O ministro do Supremo Tribunal Federal (STF) Dias Toffoli revogou a prisão preventiva de três empresários de Minas Gerais e de um delegado da Polícia Federal suspeitos de integrar um esquema de corrupção no setor da mineração. Eles haviam sido presos em setembro, durante a Operação Rejeito, deflagrada pela Polícia Federal.
A investigação foi remetida ao STF após surgirem menções a parlamentares nos documentos apreendidos. Diante disso, Toffoli decidiu que a parte do inquérito que envolve um deputado federal deve tramitar na Suprema Corte, enquanto o restante retorna à Justiça Federal de Minas Gerais. O ministro também rejeitou pedidos para anular a investigação.
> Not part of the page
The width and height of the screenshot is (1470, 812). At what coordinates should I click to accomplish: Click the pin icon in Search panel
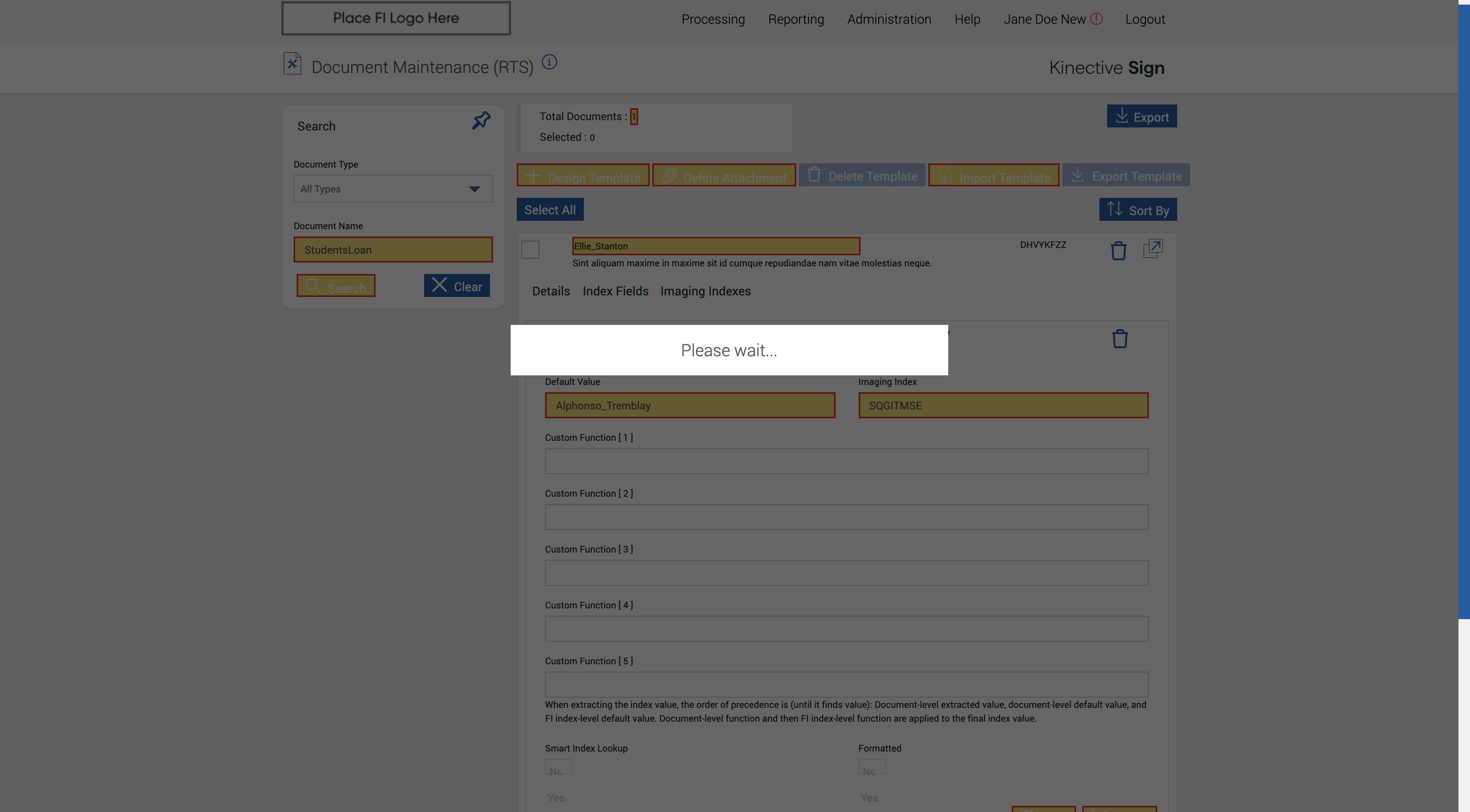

Foram beneficiados pela decisão os empresários apontados como líderes do suposto esquema, além do delegado da PF. Eles deixarão a prisão com medidas cautelares, como uso de tornozeleira eletrônica, proibição de sair do país e retenção de passaportes.
Segundo a Polícia Federal, o grupo teria pago propina a servidores da Agência Nacional de Mineração e de outros órgãos públicos para obter liberação irregular de empreendimentos minerários. A decisão não alterou a situação de outros 13 investigados presos, apontados como integrantes de escalão inferior da organização.
Toffoli destacou que, embora houvesse fundamentos para a prisão preventiva, as medidas alternativas, somadas ao bloqueio de bens, são suficientes para garantir a aplicação da lei penal e reduzir o risco de fuga.